■ TASK:
When you return the lines below, go from the first through the line with "700x520 pixels.", keep them exact, and leave out every picture.

■ EXTRACTED ENTRIES:
= = = = = = =
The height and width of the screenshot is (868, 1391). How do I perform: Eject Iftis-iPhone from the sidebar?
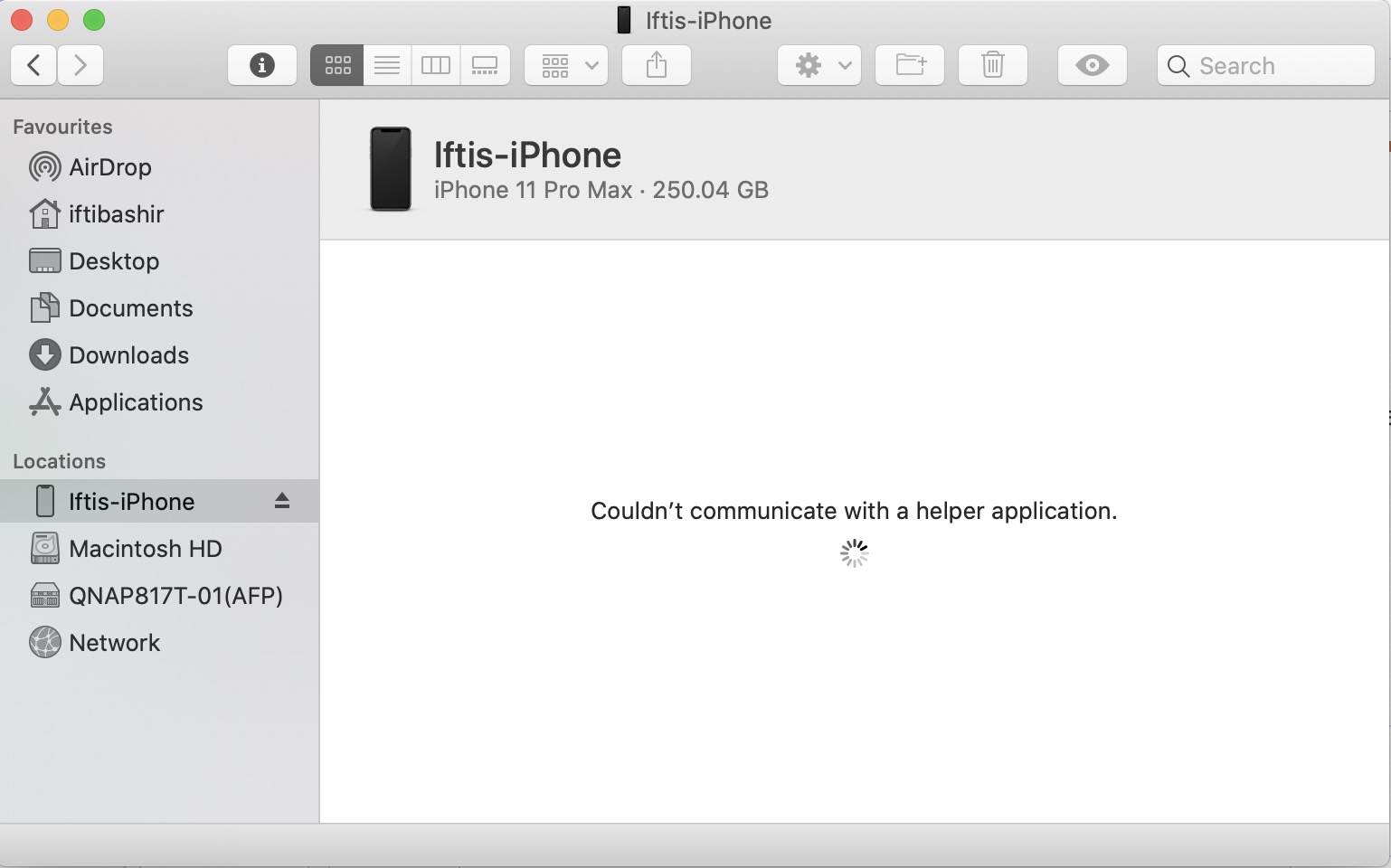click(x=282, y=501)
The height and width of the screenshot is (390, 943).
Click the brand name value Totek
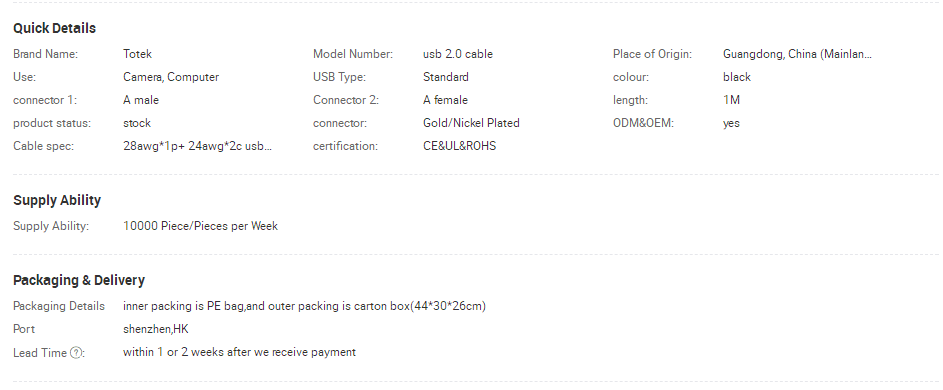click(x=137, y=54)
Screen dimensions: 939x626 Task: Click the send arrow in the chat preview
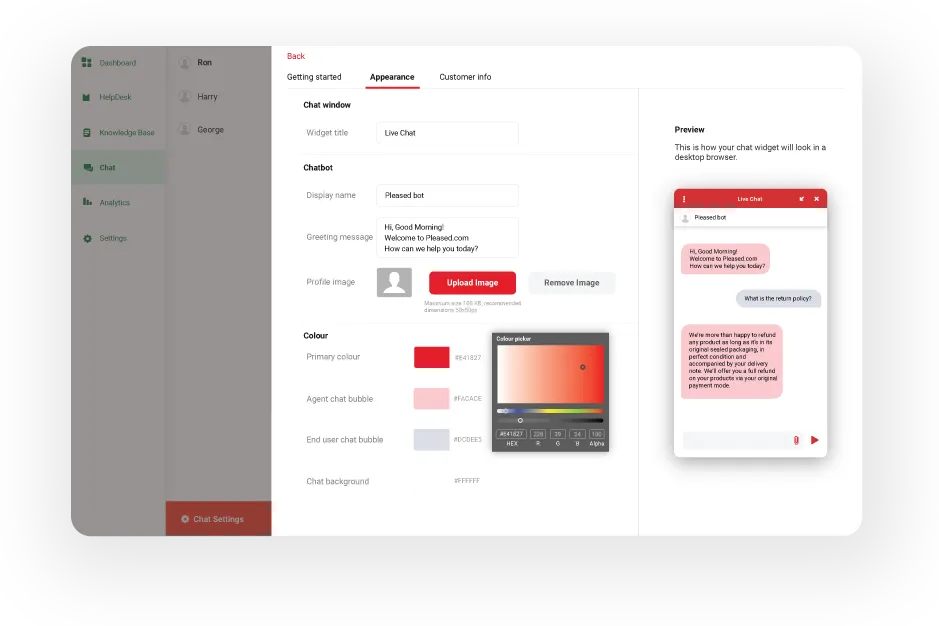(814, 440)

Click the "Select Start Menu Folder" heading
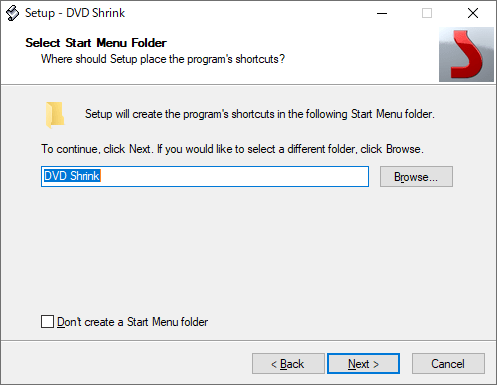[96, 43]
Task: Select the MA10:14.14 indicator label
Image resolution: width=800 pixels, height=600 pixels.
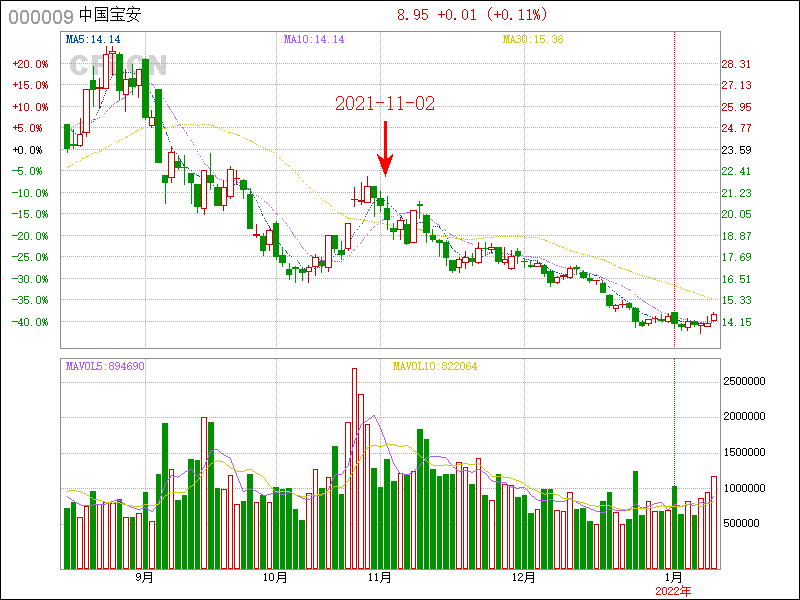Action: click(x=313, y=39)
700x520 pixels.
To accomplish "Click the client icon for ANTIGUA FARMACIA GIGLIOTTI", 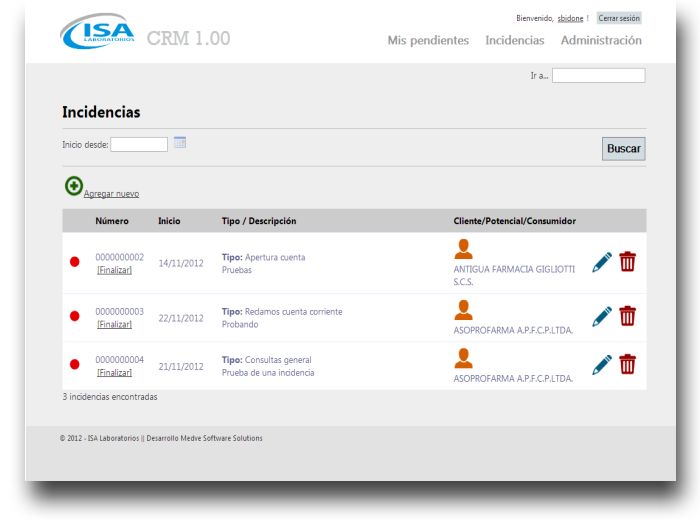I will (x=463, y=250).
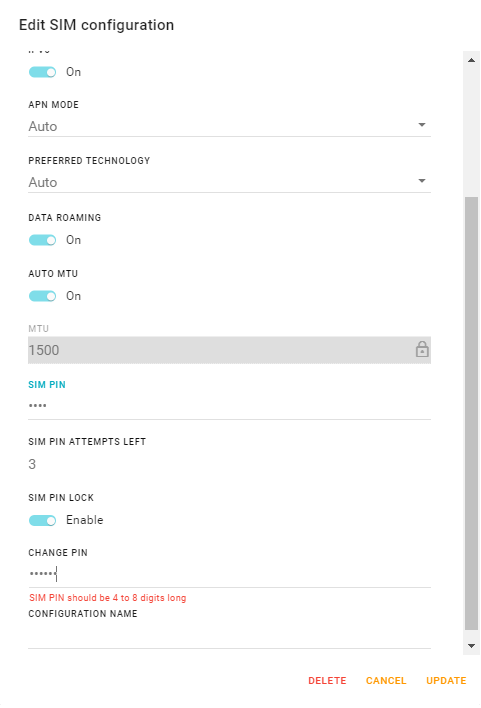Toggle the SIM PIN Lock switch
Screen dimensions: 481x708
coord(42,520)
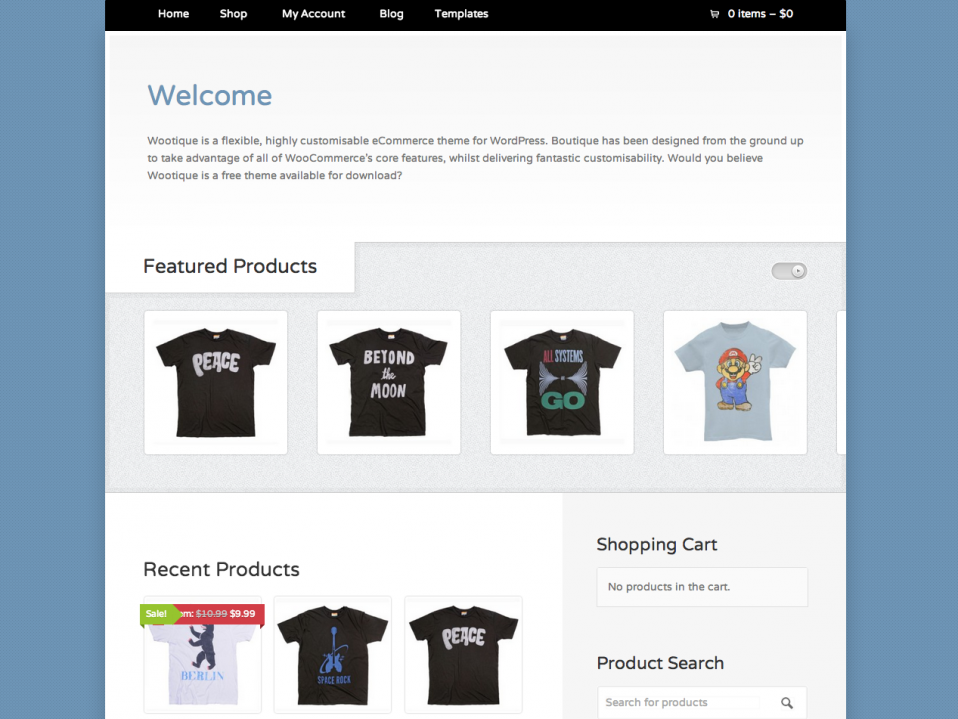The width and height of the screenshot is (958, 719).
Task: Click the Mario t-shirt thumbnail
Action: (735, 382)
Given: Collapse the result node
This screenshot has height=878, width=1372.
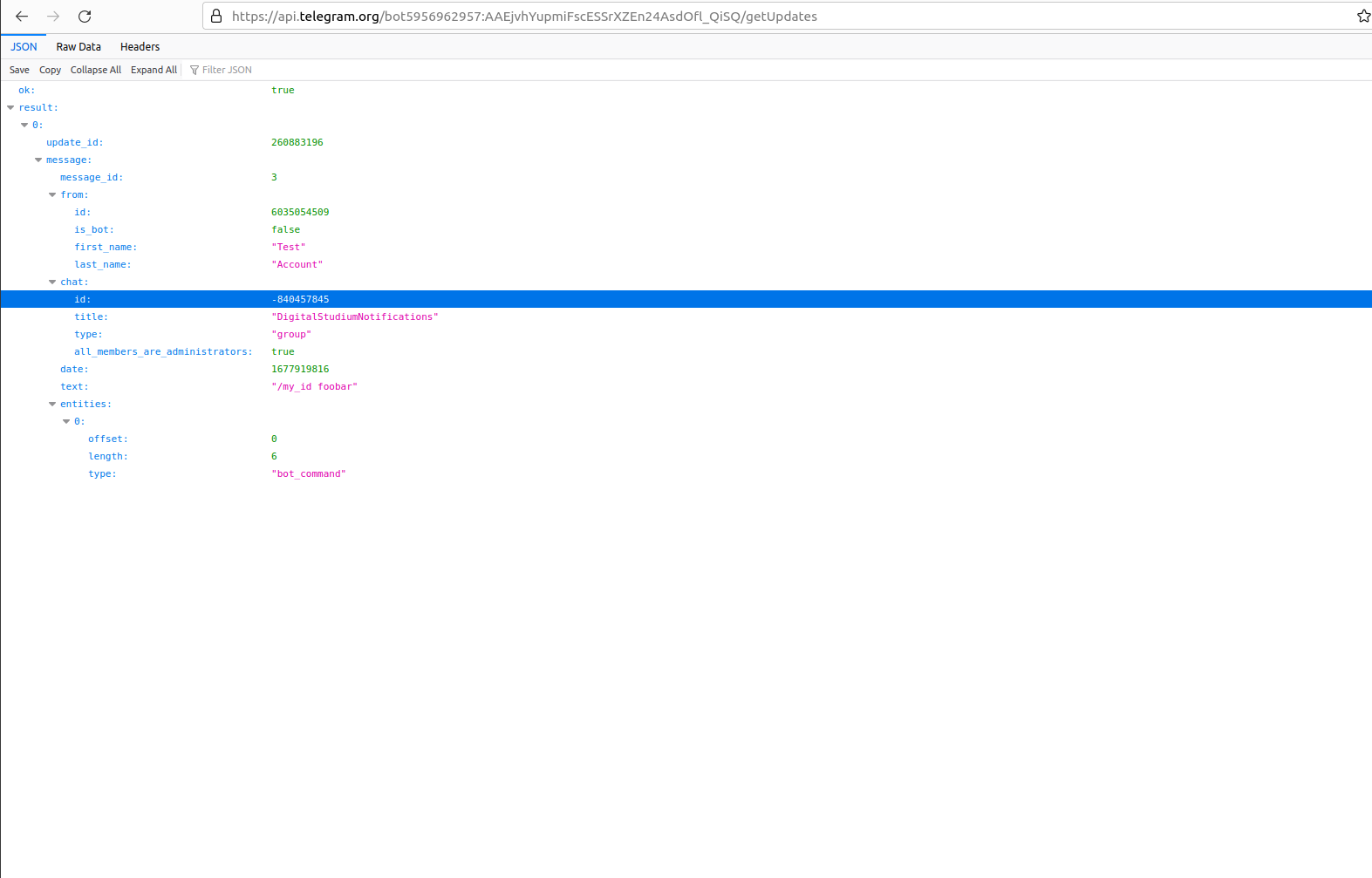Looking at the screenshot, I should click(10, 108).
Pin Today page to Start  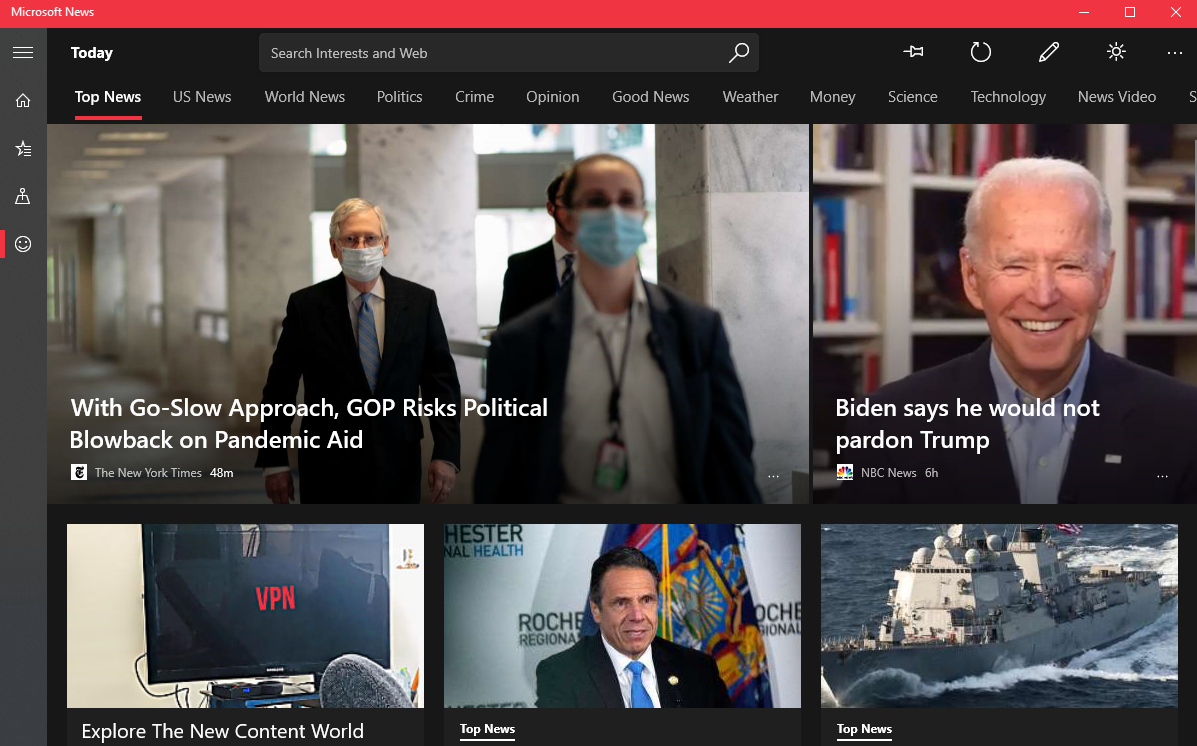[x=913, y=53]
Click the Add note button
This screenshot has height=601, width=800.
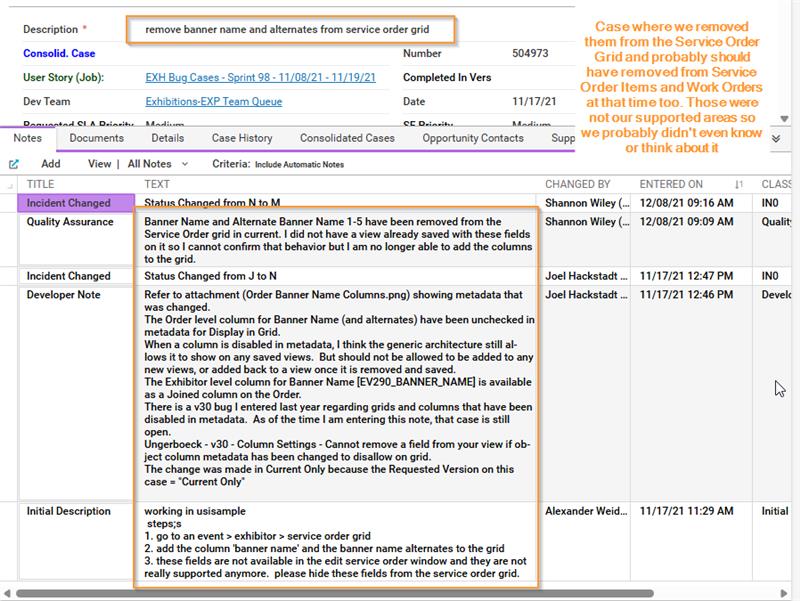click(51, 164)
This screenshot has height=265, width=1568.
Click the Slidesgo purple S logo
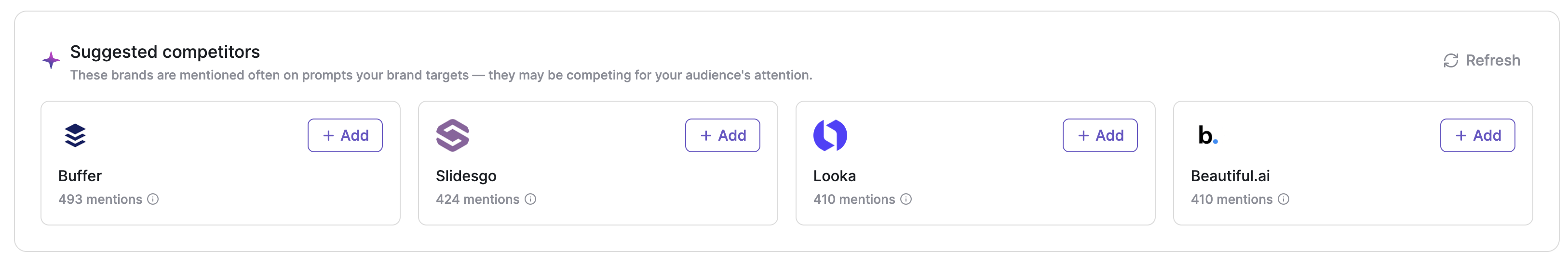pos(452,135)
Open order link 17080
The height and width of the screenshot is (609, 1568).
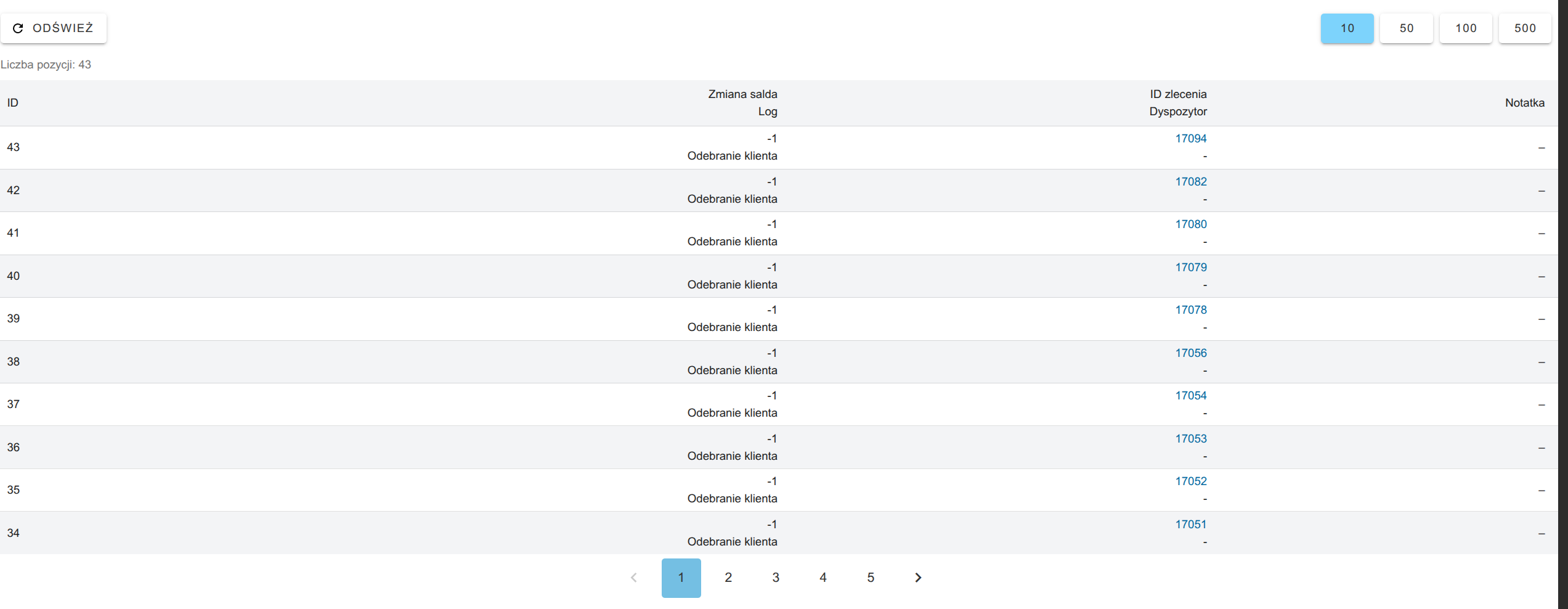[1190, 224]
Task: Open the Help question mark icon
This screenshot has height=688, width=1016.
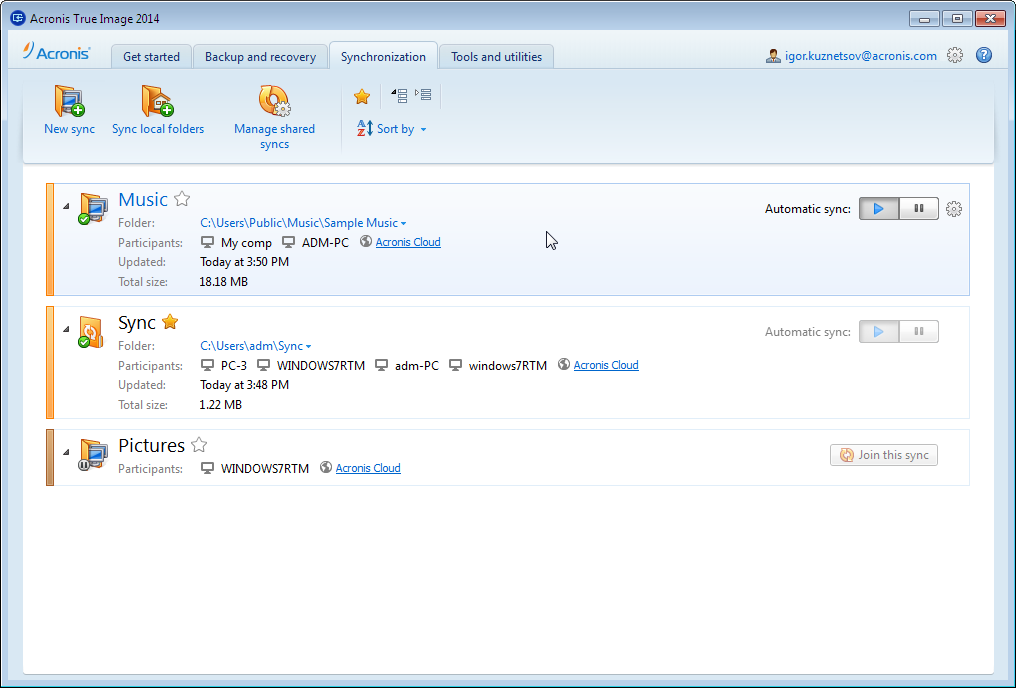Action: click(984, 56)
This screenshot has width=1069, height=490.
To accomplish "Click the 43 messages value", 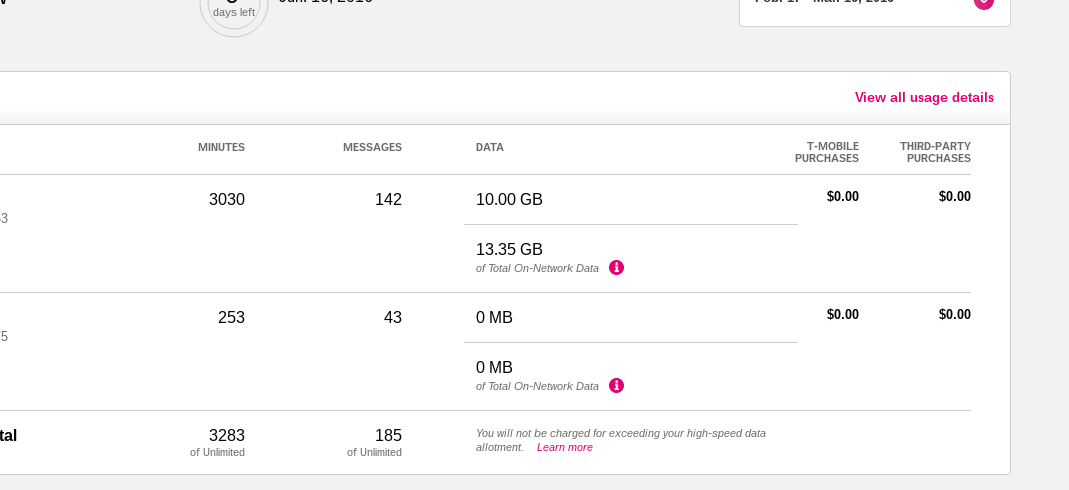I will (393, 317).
= = = = = = =
■ RESULT:
The height and width of the screenshot is (868, 1391). How do I perform: Eject Iftis-iPhone from the sidebar?
click(x=282, y=501)
The height and width of the screenshot is (390, 943).
Click the brand name value Totek
click(x=137, y=54)
Screen dimensions: 939x626 Task: Click the send arrow in the chat preview
(814, 440)

Click the "Select Start Menu Folder" heading
[96, 43]
Task: Select the MA10:14.14 indicator label
Image resolution: width=800 pixels, height=600 pixels.
Action: click(x=313, y=39)
700x520 pixels.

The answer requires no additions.